Simplified illustration of the LOBSTER dataset generation.

查看原文

微信好友朋友圈 QQ好友复制链接

本刊更多论文

结合晶体学和结合亲和数据对一个新的小分子覆盖数据集。

虽然小分子叠加是药物发现的标准技术，但对相应方法的严格性能评估目前具有挑战性。该领域的数据集稀疏、小、针对特定应用量身定制、不可用或过时。本文描述的新开发的LOBSTER集提供了一个公开可用的、与方法无关的数据集，用于基准测试和方法优化。龙虾代表“结合位点集合代表的配体叠加”。所有的配体都是在一个完全自动化的工作流程中从PDB中提取的，包括一个配体效率过滤器。所谓的配体组合是通过排列相同的结合位点来组装的。因此，根据实验确定的结合取向和构象，组合内的配体是叠加的。总的来说，671个有代表性的配体集合包含3583个配体，来自3521个蛋白质。总的来说，基于这些组合的72,734对配体基于它们的体积重叠被分为10个不同的子集，以便引入不同程度的难度来评估叠加方法。对化合物的物理化学性质的统计表明，该数据集代表药物样化合物。一致性多样性图显示，每个集合的Bemis-Murcko骨架多样性显著较高，而MACCS指纹相似度中值较低。对潜在蛋白质类别的分析进一步证明了我们数据集中的异质性。LOBSTER集提供了各种各样的应用程序，如基准测试多重和成对对齐，生成训练和测试集，例如基于时间分裂，或经验软件性能评估研究。LOBSTER集可以在https://doi.org/10.5281/zenodo.12658320上公开获得，它表示稳定且有版本的数据资源。Python脚本可从https://github.com/rareylab/LOBSTER（开源）获取，并允许使用不同的数据源更新或重新创建叠加集。

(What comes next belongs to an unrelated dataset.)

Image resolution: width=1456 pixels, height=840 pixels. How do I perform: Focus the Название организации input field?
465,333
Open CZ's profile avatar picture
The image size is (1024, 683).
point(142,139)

本文章由计算机程序翻译，如有差异，请以英文原文为准。

求助全文

约1分钟内获得全文去求助

来源期刊

Journal of Computer-Aided Molecular Design 生物-计算机：跨学科应用

CiteScore

8.00

自引率

8.60%

发文量

审稿时长

3 months

期刊介绍： The Journal of Computer-Aided Molecular Design provides a form for disseminating information on both the theory and the application of computer-based methods in the analysis and design of molecules. The scope of the journal encompasses papers which report new and original research and applications in the following areas: - theoretical chemistry; - computational chemistry; - computer and molecular graphics; - molecular modeling; - protein engineering; - drug design; - expert systems; - general structure-property relationships; - molecular dynamics; - chemical database development and usage.